From the listing below, extract every line containing "Select".
- - - - -
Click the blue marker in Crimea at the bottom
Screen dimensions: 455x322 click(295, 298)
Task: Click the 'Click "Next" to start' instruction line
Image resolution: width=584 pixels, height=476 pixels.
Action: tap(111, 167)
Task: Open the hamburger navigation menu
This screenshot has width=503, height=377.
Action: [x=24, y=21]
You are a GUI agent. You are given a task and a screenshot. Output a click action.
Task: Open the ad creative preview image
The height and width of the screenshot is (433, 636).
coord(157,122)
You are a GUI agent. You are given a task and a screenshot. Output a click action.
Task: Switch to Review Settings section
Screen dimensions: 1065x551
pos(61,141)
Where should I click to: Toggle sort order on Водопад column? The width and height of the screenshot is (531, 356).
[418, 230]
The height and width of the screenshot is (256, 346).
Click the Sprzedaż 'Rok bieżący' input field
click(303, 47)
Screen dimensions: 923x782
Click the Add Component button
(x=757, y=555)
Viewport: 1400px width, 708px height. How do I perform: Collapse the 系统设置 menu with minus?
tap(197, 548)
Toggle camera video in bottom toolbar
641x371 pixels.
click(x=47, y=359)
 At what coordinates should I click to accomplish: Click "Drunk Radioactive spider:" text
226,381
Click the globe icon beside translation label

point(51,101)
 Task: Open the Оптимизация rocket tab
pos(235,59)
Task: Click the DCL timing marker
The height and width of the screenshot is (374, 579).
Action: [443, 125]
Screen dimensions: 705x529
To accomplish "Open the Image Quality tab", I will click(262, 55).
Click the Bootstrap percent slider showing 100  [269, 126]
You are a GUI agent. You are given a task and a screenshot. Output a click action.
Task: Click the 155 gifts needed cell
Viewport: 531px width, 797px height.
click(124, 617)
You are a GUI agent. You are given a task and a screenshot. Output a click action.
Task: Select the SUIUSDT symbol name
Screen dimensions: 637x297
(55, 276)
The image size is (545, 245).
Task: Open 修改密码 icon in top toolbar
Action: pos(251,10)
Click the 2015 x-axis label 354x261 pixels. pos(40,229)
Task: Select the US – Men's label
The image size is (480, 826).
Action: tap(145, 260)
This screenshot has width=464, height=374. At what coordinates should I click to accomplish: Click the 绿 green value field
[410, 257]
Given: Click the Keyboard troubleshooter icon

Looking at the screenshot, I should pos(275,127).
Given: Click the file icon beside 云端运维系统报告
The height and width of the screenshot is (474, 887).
- - - - -
- _Reply_
Task: Select the SUIUSDT symbol name
Task: Select the US – Men's label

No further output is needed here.